Iran, India to cooperate on Asian Cheetah conservation

Ali Salajegheh, the head of Iran’s Department of the Environment (DoE), announced cooperation between Iran and India on Asian cheetah conservation.
Speaking during an interview with ISNA coinciding with Environment Week, Salajegheh highlighted the significance of environmental protection, emphasizing Iran’s constitutional commitment to it.
“Three countries in the world have key environmental principles in their constitutions,” Salajegheh noted. “All countries acknowledge Iran’s Article 50 as one of the most progressive principles, reflecting the country’s intellectual and scientific maturity.”
Salajegheh also mentioned India’s keen interest in the Asian cheetah, with a minister proposing scientific exchanges on the species within India.
He expressed concerns about cheetah fatalities on transit roads, stating ongoing efforts to mitigate risks with fencing, lighting, and warning signs.
“We aim to secure wildlife passages in collaboration with the Ministry of Roads and Urban Development,” he added.
Regarding climate change impacts on species interaction, Salajegheh warned against ecological disruptions leading to disease outbreaks among animals.

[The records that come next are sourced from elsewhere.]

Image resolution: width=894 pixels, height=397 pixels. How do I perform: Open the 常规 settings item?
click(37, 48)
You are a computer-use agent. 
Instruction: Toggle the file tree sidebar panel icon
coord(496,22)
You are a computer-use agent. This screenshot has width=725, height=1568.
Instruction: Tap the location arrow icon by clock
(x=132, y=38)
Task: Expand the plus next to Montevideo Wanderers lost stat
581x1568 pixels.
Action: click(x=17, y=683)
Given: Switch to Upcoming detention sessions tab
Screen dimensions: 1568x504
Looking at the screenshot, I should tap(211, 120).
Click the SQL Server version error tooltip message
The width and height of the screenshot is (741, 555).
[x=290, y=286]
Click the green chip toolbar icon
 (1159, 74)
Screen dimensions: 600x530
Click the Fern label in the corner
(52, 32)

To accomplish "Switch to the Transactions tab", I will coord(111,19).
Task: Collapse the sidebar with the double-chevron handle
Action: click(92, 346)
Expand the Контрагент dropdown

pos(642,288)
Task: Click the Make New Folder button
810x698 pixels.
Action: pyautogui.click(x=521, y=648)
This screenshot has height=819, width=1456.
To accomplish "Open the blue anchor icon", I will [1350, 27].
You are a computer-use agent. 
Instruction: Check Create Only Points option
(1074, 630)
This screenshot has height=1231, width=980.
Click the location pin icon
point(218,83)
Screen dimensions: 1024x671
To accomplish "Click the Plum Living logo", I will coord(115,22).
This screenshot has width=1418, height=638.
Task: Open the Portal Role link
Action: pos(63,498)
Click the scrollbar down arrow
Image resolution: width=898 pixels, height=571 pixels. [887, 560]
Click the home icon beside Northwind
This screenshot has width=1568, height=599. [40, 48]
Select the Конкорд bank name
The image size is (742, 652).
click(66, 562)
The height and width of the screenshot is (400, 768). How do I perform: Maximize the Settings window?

He highlighted proactive measures nationwide to prevent such interactions, including nutritional provisions and veterinary care.
Concerning disease control, Salajegheh praised collaboration with the veterinary organization, noting a significant reduction in plague-infected livestock.
Regarding environmental conservation achievements, Salajegheh mentioned around 21 endangered animal species in Iran and comprehensive management plans in place.
He emphasized the significance of the cheetah as a national symbol and its conservation efforts.